BRIEF
Among the entries, which lines carry the string "will"? Copy every one.

==== TASK INPUTS ====

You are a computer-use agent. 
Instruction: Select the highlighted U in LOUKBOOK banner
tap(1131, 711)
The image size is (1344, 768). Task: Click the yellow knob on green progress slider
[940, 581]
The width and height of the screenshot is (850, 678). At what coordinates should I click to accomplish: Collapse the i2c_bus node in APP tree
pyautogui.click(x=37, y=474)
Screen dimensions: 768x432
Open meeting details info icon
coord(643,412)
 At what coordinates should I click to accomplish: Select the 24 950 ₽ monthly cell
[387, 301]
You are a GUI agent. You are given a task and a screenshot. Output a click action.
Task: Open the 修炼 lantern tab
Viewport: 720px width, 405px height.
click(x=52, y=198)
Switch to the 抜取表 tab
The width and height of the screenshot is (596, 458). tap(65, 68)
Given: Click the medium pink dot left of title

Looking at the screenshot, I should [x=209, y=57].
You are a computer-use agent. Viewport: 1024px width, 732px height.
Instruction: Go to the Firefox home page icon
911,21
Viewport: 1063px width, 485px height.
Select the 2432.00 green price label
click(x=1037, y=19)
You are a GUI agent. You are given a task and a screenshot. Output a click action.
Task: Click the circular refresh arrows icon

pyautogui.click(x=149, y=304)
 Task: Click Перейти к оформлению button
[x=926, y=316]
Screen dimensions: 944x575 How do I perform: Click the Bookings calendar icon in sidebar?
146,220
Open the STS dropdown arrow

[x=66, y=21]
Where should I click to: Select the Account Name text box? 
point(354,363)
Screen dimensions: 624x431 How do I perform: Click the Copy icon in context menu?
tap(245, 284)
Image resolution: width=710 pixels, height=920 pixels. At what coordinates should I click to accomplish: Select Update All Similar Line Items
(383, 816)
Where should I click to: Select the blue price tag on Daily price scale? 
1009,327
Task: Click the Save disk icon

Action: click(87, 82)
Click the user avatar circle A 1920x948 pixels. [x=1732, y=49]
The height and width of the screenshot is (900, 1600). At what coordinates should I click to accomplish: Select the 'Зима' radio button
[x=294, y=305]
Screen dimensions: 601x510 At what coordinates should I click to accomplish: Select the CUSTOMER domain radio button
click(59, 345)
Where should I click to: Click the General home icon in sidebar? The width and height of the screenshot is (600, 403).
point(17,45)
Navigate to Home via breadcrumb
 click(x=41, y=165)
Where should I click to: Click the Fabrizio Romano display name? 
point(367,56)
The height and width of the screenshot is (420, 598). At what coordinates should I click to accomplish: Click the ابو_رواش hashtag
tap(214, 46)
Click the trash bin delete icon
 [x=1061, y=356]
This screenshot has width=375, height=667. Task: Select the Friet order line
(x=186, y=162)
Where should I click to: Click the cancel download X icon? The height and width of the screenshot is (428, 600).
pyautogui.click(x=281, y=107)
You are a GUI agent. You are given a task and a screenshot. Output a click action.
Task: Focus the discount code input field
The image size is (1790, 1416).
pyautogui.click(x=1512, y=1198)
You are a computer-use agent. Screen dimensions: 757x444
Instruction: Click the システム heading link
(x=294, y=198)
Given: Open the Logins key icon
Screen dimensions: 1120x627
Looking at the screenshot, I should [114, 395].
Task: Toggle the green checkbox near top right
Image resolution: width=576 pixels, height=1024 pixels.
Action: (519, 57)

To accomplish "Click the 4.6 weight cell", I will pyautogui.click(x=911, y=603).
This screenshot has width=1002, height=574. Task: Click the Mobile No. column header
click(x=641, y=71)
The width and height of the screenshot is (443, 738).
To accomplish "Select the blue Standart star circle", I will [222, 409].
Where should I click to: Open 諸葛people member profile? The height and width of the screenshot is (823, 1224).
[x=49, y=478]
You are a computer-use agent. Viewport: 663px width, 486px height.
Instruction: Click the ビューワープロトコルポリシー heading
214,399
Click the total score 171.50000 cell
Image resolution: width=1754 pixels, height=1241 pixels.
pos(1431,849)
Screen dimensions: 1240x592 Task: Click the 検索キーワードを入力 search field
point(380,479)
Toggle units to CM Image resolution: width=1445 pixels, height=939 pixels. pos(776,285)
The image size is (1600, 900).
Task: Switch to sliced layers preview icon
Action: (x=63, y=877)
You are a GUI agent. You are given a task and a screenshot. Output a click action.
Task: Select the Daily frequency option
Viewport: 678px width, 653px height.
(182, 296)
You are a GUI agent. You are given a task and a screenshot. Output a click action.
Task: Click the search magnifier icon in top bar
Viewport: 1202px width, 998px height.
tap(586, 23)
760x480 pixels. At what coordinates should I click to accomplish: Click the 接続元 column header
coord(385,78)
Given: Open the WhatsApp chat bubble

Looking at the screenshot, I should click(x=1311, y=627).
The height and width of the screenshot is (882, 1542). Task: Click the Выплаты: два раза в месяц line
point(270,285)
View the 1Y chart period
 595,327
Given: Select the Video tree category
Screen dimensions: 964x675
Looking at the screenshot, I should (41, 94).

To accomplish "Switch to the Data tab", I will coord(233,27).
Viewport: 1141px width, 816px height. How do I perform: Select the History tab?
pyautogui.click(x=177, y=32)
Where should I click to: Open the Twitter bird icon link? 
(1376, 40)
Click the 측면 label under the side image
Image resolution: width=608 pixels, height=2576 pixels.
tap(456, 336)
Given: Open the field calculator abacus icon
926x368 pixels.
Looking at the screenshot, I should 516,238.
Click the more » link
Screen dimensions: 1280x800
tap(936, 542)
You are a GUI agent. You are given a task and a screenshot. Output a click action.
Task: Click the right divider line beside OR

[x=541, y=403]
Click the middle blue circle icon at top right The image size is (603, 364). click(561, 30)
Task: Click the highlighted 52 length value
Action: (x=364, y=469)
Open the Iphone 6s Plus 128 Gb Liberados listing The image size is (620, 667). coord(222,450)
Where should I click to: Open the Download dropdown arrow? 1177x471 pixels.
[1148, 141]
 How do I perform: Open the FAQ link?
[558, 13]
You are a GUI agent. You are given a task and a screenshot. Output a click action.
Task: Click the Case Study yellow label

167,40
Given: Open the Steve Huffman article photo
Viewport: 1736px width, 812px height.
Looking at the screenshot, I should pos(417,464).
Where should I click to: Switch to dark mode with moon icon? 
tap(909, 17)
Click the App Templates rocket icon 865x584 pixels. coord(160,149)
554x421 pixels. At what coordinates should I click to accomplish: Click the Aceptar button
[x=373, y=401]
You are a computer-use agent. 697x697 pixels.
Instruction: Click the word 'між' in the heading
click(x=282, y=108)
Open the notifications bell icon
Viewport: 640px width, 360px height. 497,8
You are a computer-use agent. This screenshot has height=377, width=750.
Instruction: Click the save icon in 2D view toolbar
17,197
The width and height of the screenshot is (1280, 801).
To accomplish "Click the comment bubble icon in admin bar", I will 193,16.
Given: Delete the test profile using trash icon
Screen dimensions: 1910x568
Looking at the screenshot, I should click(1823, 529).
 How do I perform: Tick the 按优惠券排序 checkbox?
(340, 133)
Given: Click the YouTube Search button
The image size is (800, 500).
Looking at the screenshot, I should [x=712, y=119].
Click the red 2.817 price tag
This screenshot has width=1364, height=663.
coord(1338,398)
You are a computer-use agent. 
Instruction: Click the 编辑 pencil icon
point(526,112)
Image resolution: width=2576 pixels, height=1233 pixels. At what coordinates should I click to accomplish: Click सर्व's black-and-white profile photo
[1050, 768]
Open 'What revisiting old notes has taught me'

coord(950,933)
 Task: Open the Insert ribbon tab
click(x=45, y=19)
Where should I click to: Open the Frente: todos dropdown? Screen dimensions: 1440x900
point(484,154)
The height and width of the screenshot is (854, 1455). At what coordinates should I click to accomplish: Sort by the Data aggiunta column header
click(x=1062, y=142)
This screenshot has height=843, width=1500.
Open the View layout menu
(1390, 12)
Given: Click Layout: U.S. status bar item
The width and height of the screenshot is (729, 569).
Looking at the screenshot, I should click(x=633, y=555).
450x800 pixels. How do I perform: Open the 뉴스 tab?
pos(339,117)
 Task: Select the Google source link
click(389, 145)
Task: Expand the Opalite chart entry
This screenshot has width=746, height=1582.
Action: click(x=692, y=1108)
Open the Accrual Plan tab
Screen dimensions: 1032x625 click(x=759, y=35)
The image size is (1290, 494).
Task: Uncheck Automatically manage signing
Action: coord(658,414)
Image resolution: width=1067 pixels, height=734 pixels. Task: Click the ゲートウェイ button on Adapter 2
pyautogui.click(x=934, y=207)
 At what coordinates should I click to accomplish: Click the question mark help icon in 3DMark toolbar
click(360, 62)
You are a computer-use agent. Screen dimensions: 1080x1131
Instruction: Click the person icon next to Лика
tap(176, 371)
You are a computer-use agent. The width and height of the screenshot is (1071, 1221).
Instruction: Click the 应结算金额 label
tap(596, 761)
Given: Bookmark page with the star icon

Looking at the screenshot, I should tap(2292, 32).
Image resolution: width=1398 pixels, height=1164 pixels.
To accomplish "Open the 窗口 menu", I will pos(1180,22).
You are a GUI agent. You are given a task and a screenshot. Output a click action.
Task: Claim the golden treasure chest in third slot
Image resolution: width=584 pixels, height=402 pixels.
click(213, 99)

====

ANSWER AREA
To accomplish "Click the 4.6 weight cell", I will pyautogui.click(x=911, y=603).
To accomplish "Select the blue Standart star circle", I will [222, 409].
To accomplish "Switch to the Data tab", I will coord(233,27).
To accomplish "Click the comment bubble icon in admin bar", I will 193,16.
To accomplish "Open the 窗口 menu", I will pos(1180,22).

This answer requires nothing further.